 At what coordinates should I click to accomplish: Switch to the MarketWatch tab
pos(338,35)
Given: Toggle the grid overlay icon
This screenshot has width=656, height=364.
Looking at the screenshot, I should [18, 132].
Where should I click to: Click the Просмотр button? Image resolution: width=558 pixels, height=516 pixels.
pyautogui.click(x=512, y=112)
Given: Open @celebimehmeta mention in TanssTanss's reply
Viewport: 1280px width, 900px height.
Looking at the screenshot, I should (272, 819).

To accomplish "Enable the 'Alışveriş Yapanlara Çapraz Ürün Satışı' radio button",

^^^^

- **YOUR OBJECTIVE**
Return nothing but the lines from the start of the listing above through the line containing "Given: Open @celebimehmeta", exactly as given.

- **WRITTEN REPLY**
 At what coordinates should I click to accomplish: Switch to the MarketWatch tab
pos(338,35)
Given: Toggle the grid overlay icon
This screenshot has width=656, height=364.
Looking at the screenshot, I should [18, 132].
Where should I click to: Click the Просмотр button? Image resolution: width=558 pixels, height=516 pixels.
pyautogui.click(x=512, y=112)
Given: Open @celebimehmeta mention in TanssTanss's reply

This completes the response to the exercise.